### PROBLEM DETAILS
Only an exact copy of every record counts as an answer.

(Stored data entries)

- - -

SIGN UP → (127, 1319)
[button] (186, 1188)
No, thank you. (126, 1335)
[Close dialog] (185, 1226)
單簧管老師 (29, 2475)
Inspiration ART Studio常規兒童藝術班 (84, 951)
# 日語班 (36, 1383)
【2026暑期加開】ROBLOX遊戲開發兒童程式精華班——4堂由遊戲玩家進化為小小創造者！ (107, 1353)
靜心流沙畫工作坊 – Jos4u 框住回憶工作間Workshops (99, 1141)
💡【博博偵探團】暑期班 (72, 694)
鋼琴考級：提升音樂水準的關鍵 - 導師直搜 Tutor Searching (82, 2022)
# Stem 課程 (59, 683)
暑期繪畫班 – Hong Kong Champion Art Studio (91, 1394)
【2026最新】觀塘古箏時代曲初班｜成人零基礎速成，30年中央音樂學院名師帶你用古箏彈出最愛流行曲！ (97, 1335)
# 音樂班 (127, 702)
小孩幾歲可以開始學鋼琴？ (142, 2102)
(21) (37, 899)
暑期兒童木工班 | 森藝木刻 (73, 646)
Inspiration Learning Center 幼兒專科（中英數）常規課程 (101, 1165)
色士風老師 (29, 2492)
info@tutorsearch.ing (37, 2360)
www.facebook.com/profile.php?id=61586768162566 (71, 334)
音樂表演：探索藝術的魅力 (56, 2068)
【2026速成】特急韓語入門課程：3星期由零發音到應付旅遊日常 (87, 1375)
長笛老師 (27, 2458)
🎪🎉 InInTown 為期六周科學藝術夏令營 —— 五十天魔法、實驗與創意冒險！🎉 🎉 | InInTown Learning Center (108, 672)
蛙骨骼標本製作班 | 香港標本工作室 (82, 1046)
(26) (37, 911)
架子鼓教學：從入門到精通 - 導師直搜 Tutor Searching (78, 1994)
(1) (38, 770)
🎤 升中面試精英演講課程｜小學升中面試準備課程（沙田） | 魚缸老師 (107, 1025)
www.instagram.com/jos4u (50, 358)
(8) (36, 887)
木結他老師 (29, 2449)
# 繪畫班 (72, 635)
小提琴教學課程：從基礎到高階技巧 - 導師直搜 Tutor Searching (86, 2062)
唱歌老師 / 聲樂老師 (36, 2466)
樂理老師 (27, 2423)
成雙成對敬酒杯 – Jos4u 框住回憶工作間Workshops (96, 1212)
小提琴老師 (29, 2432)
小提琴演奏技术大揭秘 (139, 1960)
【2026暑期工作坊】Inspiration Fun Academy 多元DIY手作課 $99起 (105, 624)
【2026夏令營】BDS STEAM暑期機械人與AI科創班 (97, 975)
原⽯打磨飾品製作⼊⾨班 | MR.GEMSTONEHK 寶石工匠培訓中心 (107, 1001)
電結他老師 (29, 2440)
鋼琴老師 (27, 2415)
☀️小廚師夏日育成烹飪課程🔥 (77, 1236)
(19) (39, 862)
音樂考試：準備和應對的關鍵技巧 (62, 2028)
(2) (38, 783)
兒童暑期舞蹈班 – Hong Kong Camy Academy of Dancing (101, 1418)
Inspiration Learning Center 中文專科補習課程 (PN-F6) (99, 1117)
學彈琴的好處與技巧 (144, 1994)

- - -

### SOLUTION BELOW
SIGN UP → (127, 1319)
[button] (186, 1188)
No, thank you. (126, 1335)
[Close dialog] (185, 1226)
單簧管老師 (29, 2475)
Inspiration ART Studio常規兒童藝術班 (84, 951)
# 日語班 (36, 1383)
【2026暑期加開】ROBLOX遊戲開發兒童程式精華班——4堂由遊戲玩家進化為小小創造者！ (107, 1353)
靜心流沙畫工作坊 – Jos4u 框住回憶工作間Workshops (99, 1141)
💡【博博偵探團】暑期班 (72, 694)
鋼琴考級：提升音樂水準的關鍵 - 導師直搜 Tutor Searching (82, 2022)
# Stem 課程 (59, 683)
暑期繪畫班 – Hong Kong Champion Art Studio (91, 1394)
【2026最新】觀塘古箏時代曲初班｜成人零基礎速成，30年中央音樂學院名師帶你用古箏彈出最愛流行曲！ (97, 1335)
# 音樂班 (127, 702)
小孩幾歲可以開始學鋼琴？ (142, 2102)
(21) (37, 899)
暑期兒童木工班 | 森藝木刻 (73, 646)
Inspiration Learning Center 幼兒專科（中英數）常規課程 (101, 1165)
色士風老師 (29, 2492)
info@tutorsearch.ing (37, 2360)
www.facebook.com/profile.php?id=61586768162566 (71, 334)
音樂表演：探索藝術的魅力 (56, 2068)
【2026速成】特急韓語入門課程：3星期由零發音到應付旅遊日常 (87, 1375)
長笛老師 (27, 2458)
🎪🎉 InInTown 為期六周科學藝術夏令營 —— 五十天魔法、實驗與創意冒險！🎉 🎉 | InInTown Learning Center (108, 672)
蛙骨骼標本製作班 | 香港標本工作室 (82, 1046)
(26) (37, 911)
架子鼓教學：從入門到精通 - 導師直搜 Tutor Searching (78, 1994)
(1) (38, 770)
🎤 升中面試精英演講課程｜小學升中面試準備課程（沙田） | 魚缸老師 (107, 1025)
www.instagram.com/jos4u (50, 358)
(8) (36, 887)
木結他老師 (29, 2449)
# 繪畫班 (72, 635)
小提琴教學課程：從基礎到高階技巧 - 導師直搜 Tutor Searching (86, 2062)
唱歌老師 / 聲樂老師 (36, 2466)
樂理老師 (27, 2423)
成雙成對敬酒杯 – Jos4u 框住回憶工作間Workshops (96, 1212)
小提琴老師 (29, 2432)
小提琴演奏技术大揭秘 (139, 1960)
【2026暑期工作坊】Inspiration Fun Academy 多元DIY手作課 $99起 (105, 624)
【2026夏令營】BDS STEAM暑期機械人與AI科創班 (97, 975)
原⽯打磨飾品製作⼊⾨班 | MR.GEMSTONEHK 寶石工匠培訓中心 (107, 1001)
電結他老師 (29, 2440)
鋼琴老師 (27, 2415)
☀️小廚師夏日育成烹飪課程🔥 (77, 1236)
(19) (39, 862)
音樂考試：準備和應對的關鍵技巧 (62, 2028)
(2) (38, 783)
兒童暑期舞蹈班 – Hong Kong Camy Academy of Dancing (101, 1418)
Inspiration Learning Center 中文專科補習課程 (PN-F6) (99, 1117)
學彈琴的好處與技巧 (144, 1994)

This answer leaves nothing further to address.